Health and Human Services Secretary Sylvia M. Burwell said the new rule represented “a key step toward realizing equity within our health care system and reaffirms this administration’s commitment to giving every American access to the health care they deserve.”
Mara Keisling, executive director of the National Center for Transgender Equality, called the move “tremendously significant.” She added that while her group and others believe the health-care law already includes this requirement because it bars sex discrimination, “not all the insurance companies and everybody agrees with that.”
Jay Kallio, who transitioned from female to become a man in 2005, discovered three years later that he had breast cancer. He said that his treatment was delayed because a prominent doctor in New York “refused to even call me with my cancer biposy results.” He was eventually treated by other doctors, but some problems persisted. Kallio said that in one instance, he was unable to get medication for a different illness because the pharmacist objected to the idea that he was transgender.

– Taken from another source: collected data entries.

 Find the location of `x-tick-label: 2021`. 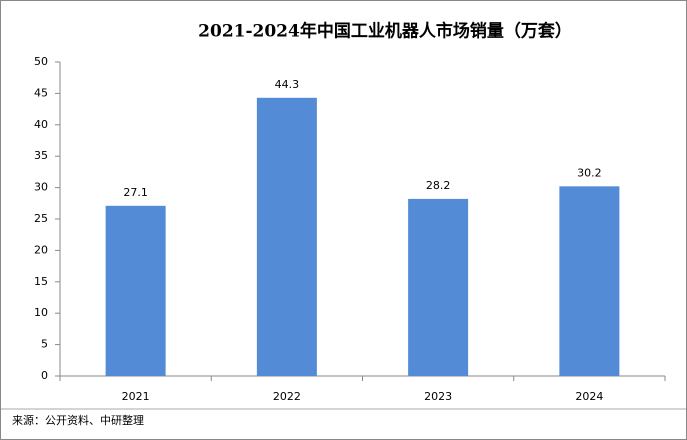

x-tick-label: 2021 is located at coordinates (136, 396).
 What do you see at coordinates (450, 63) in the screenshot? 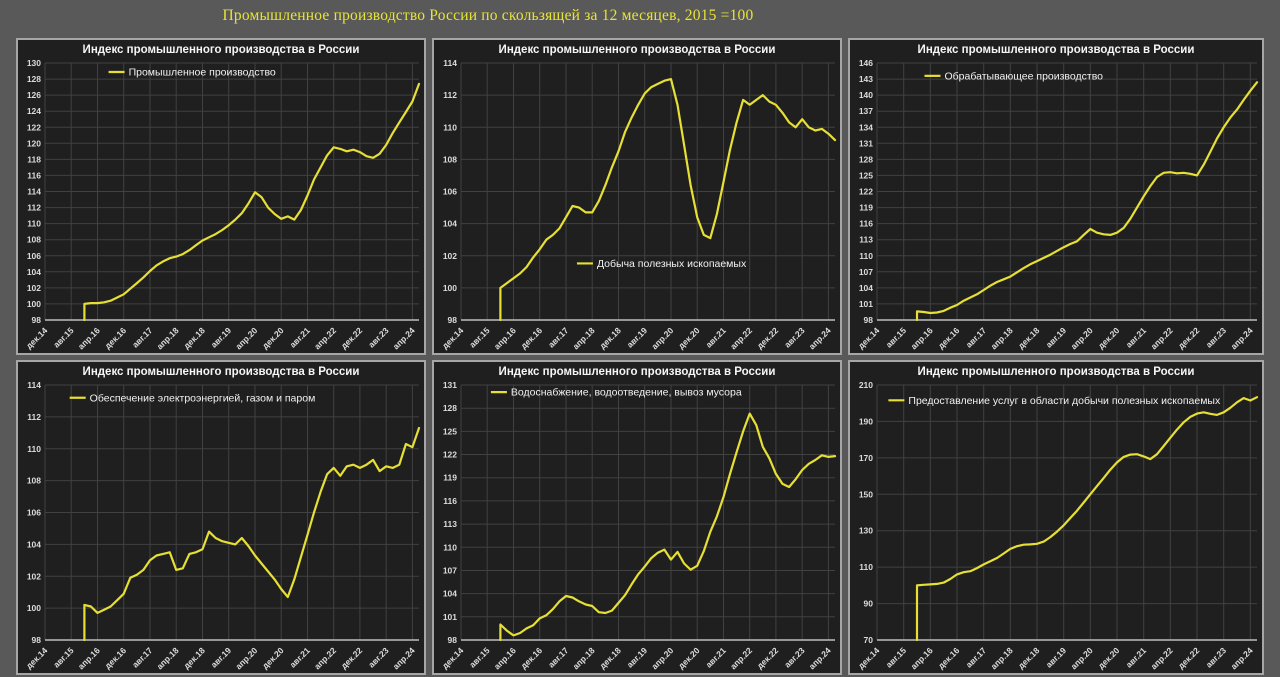
I see `y-tick-label: 114` at bounding box center [450, 63].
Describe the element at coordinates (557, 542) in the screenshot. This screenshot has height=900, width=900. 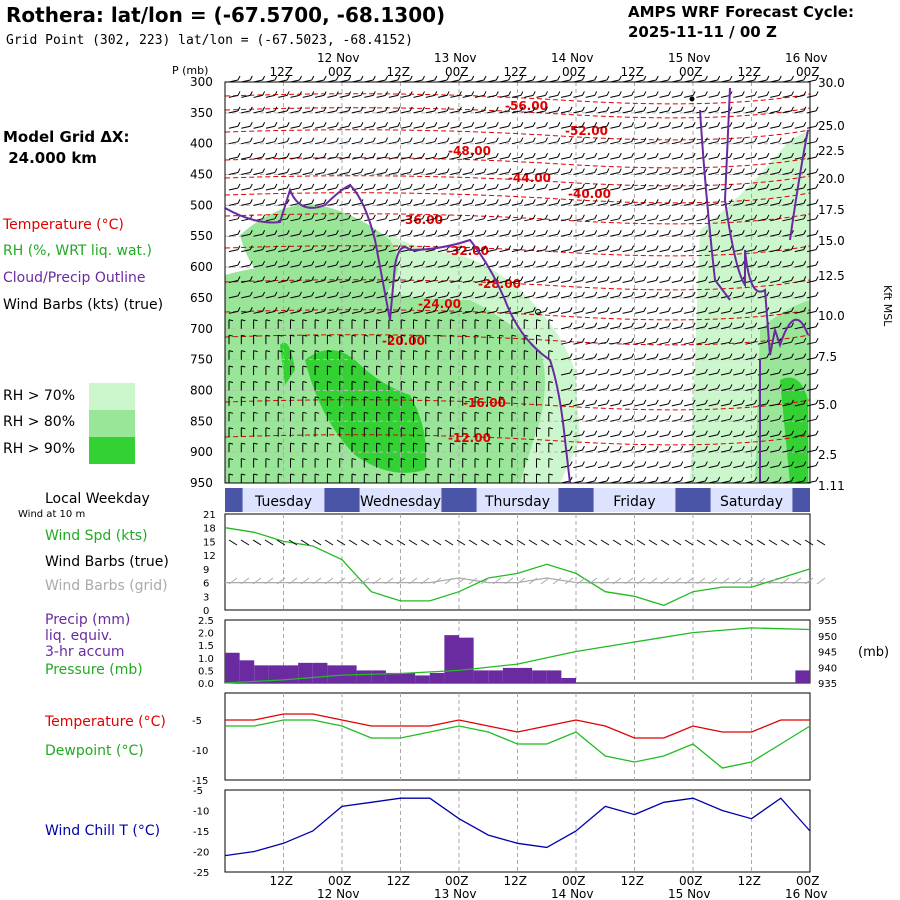
I see `surface-wind-barb` at that location.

Insurers said it was too early to estimate the economic impact of the new requirements, which apply to coverage starting Jan. 1, 2017. Clare Kushing, a spokeswoman for America’s Health Insurance Plans, noted that companies have already proposed the benefits and premiums they would offer on the federal health exchange next year, and the rule is “introducing some complexities that could impact the cost of coverage.”

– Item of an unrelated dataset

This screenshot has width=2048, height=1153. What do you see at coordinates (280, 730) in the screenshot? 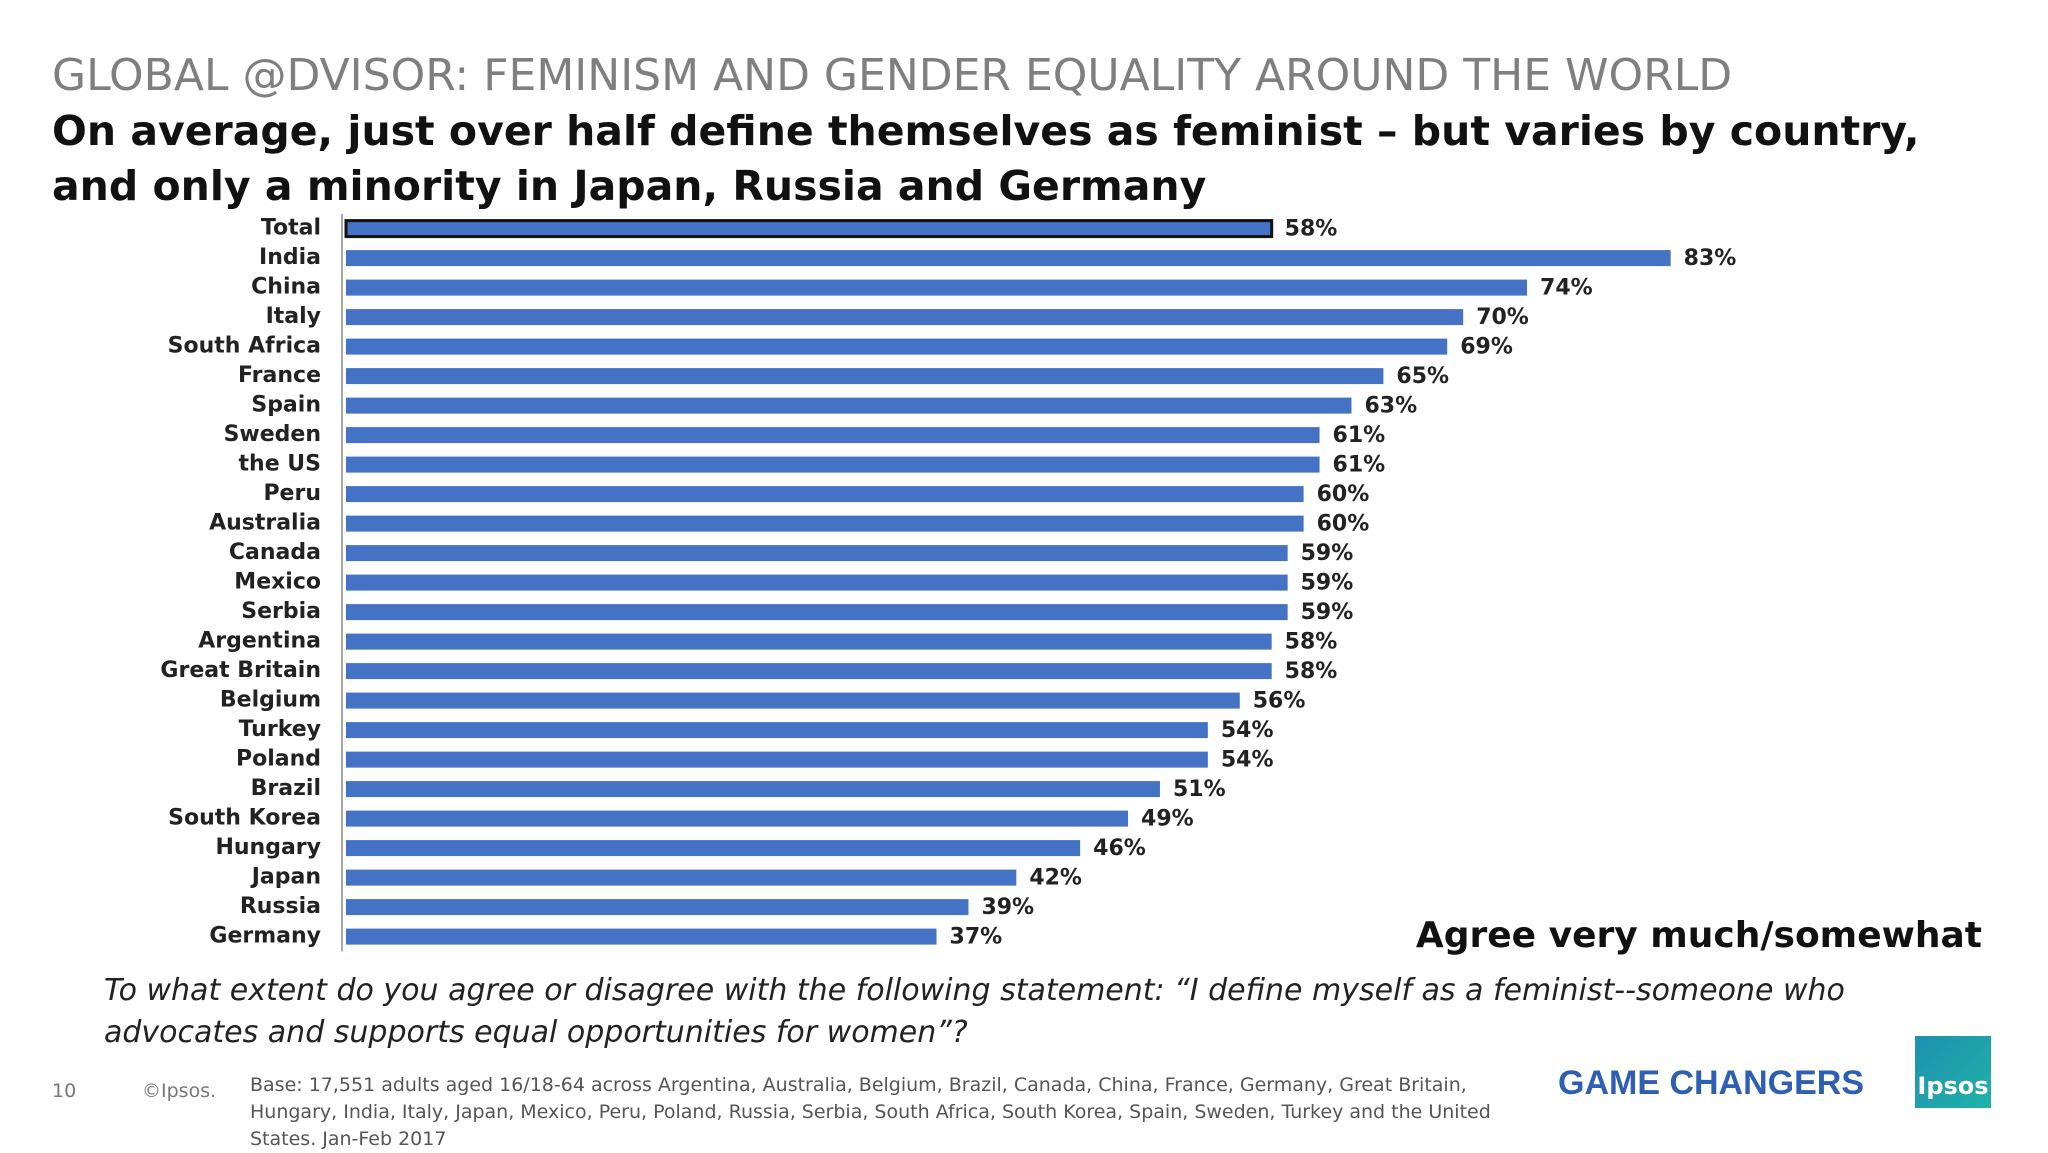
I see `category-label: Turkey` at bounding box center [280, 730].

But the health-care rule was largely overshadowed by the administration’s schools directive, which Earnest described as “a policy decision that did include some White House involvement” rather than “an enforcement decision” or “a response to the ongoing legal dispute” with North Carolina.
“This is a response to a request that the Department of Education has received from teachers and administrators all across the country,” he said.
[How the psychology of public bathrooms explains the ‘bathroom bills’]
But individuals familiar with the administration’s decision, who spoke on the condition of anonymity to discuss internal deliberations, said officials had been monitoring court cases across the country and concluded now was the time to act. Talks between Education and Justice began last year, driven largely by Lhamon’s quest for clarity in the face of inquiries from school administrators.
A ruling by the U.S. Court of Appeals for the the 4th Circuit’s ruling last month also seemed to demand action from the administration. The court ruled that the case of a transgender student in Gloucester County, Va., who had been banned from using the boy’s bathroom, could move forward. The court said that prior regulation on Title IX, which bars sex discrimination at schools that receive federal funding, was decades old and allowed for ambiguity because it only specified accommodations for male or female students, not for transgender people.
“We conclude that the Department’s interpretation of its own regulation . . . is to be accorded controlling weight in this case,” the judges wrote, adding that they would “leave policy formulation to the political branches.”
Winnie Stachelberg, executive vice president for the liberal think tank Center for American Progress, said the two policies show “the administration has spoken quite clearly” on what protections transgender Americans deserve.
Rep. Trent Franks (R-Ariz.), who chairs the House Judiciary subcommittee on constitutional and civil rights matters, suggested congressional action may follow Friday’s directives.
“After this president is gone, Congress is going to probably spend the next 20 years trying to clean up after him,” he said. “This administration has completely thrown not only reason, but the Constitution he [President Obama] swore to preserve, in the trash.”